Pre press the garment for 30 seconds and
See if the stains appear.

Can you see them on the transfer paper
after transfer?


----------



## MSHDZ (Sep 2, 2011)

Thanks for all your posts! We were able to figure out the solution, as mentioned the kraft paper we were using did not provide us enough stability, we have now switched to a thicker type of paper and the problem dissapeared! Thanks!


----------



## Riderz Ready (Sep 18, 2008)

Not sure if you are doing premade shirts or cut and sew but I still get amazed of all the post reporting the different layers of butcher/craft paper, teflon etc. For cut and sew we use nothing really on the top or bottom. We simply have a couple sheets of fabric on the down side to protect the metal but that is it. We use Beaver tacky paper and it is virtually impossible for ink to migrate onto the top of the press. Also is great as if by chance you get ink on the back side it will not migrate onto your substrate. To actually change paper on the bottom and top of a press in a production environment would be a near death experience. On the flip side if you are doing premade apparel blow through is an issue and we typically put a buffer between the front and back of the shirt. Beaver tacky is not the least expensive paper to buy but overall it is the cheapest as it eliminates all of these ink migration issues with no effort.


----------



## conde tech (Nov 15, 2007)

Can you see anything on the transfer? Lint roll the shirt and press with nothing but plain paper on the shirt. Do the stains still appear after that?


----------



## RUSSOCOLI (Nov 7, 2008)

Hi there. Thanks for the helpful people in this forum. I also have stain problem using my newly bought Mutoh RJ 900. The stains are scattered all over with no specific shape. Wr suspect it to be finger stains during handling or smudge during layering of paper. The ink recommended seems to remain wet or powdery even after 3 days of natural drying, which makes stain on paper unavoidable. We tried blowing with air to dry not effective and ray-like stains even appeared around letters. We use 190°C for 60 secs. Hope anyone can share his solution. Thank you.


----------



## GordonM (May 21, 2012)

Still wet after three days?!?! Something's not right there.

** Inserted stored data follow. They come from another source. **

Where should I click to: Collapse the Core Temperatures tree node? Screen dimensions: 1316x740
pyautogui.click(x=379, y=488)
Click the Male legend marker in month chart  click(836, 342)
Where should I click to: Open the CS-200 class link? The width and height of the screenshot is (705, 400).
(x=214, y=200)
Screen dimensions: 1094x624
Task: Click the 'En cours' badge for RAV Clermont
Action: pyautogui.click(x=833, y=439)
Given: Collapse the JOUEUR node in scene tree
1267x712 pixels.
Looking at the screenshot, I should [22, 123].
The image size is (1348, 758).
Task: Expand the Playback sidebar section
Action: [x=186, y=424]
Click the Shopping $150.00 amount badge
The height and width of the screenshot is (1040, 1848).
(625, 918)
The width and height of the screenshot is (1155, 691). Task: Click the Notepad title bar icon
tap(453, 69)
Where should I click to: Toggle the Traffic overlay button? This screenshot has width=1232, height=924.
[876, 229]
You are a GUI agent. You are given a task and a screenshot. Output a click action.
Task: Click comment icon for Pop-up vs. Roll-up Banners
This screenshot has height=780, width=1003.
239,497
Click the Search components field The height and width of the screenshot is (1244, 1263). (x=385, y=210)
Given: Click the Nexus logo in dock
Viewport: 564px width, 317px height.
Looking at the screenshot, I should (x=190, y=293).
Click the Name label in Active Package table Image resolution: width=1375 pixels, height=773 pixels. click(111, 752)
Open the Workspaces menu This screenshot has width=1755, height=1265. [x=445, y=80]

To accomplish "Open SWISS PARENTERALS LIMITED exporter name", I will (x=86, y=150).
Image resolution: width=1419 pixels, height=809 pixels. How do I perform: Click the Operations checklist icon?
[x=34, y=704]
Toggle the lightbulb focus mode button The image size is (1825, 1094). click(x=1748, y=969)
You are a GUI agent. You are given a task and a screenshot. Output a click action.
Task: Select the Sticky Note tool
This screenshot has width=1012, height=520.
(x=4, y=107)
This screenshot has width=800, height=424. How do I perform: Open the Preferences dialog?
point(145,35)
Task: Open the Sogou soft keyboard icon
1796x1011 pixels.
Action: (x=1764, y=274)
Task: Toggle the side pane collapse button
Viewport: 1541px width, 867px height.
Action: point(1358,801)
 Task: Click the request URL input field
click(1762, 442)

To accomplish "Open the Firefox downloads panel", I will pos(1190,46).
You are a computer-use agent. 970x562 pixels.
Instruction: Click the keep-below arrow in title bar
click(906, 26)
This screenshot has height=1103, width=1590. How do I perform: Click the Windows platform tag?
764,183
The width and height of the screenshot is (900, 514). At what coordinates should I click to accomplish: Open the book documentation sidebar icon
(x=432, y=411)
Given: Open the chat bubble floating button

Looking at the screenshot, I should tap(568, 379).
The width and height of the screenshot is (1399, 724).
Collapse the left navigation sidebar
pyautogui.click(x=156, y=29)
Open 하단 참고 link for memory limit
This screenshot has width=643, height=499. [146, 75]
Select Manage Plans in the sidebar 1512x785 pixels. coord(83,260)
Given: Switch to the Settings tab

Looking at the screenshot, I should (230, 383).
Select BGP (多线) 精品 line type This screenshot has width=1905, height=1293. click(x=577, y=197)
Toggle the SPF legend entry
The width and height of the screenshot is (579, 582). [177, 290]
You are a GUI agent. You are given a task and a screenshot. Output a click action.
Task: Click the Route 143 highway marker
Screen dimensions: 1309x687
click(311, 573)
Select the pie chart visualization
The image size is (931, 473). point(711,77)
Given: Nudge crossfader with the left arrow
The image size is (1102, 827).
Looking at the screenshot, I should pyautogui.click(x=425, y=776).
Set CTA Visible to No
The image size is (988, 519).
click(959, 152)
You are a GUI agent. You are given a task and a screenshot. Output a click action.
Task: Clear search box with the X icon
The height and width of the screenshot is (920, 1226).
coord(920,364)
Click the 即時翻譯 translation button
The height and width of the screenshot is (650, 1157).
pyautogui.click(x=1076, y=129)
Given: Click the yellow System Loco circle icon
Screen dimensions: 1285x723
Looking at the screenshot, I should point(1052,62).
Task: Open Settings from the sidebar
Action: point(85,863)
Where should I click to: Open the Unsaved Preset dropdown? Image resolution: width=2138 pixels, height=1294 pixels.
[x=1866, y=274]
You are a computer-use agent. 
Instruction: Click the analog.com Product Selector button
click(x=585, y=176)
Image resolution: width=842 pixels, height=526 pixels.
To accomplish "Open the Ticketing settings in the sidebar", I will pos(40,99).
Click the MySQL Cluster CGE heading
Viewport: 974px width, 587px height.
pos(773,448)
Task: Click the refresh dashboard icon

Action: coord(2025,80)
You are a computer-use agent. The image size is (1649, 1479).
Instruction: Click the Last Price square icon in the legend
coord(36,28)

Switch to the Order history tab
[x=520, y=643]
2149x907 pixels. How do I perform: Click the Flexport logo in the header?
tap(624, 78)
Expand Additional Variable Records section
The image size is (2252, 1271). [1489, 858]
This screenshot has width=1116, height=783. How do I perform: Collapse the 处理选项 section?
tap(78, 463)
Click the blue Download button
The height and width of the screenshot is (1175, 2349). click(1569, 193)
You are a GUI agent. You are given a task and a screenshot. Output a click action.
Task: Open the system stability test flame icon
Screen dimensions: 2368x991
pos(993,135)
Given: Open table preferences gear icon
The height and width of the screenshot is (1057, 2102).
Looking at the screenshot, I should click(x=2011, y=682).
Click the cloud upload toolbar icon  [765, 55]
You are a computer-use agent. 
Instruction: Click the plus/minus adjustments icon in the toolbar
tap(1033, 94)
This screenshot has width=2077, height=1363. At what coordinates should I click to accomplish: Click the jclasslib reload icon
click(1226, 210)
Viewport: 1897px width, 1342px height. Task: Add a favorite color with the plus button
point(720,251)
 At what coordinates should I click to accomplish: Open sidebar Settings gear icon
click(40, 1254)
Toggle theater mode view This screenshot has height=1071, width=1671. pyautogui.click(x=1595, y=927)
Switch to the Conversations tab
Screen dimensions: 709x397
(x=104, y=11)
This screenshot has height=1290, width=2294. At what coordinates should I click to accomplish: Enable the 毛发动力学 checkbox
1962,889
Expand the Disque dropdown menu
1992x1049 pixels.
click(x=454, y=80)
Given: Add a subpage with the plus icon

Irregular brownish splotches may be sweat. When the salts in sweat get heated they turn brown. Most of the time they'll wash out, though you might have to pre-treat them to be sure. The best way is to avoid it. I have to wear a headband when I work.


----------



## RUSSOCOLI (Nov 7, 2008)

Yes. After 3 days, you can still get color stain when you rub the print with cloth or with your finger. We did not experience this with our epson that uses other sub ink brand but same paper. So i suspect the ink to be the problem but we are not allowed to use non-Mutoh ink. We tried reducing ino density but drying is still a problem even if we use hair blower. We encounter this problem when we print cut and sew panels with white background graphics. We also noticed that the ink smudge when printing on parchment paper, which is ok to print using our other brand of ink.


----------



## Riderz Ready (Sep 18, 2008)

I am assuming you are not located in the USA. Never ever heard of anyone using parchment paper for dye sub. Second, at least here in the states, Mutoh branded dye sub ink used to be Sawgrass ink relabled. Here in the states Mutoh no longer sells dye sub ink under their own name. 

Regardless ink should not be wet coming off the printr. Maybe slightly for colors like black but even that should be minimum.


----------



## uncletee (Feb 25, 2007)

all great info, thanks, learn something everyday. uncletee.


----------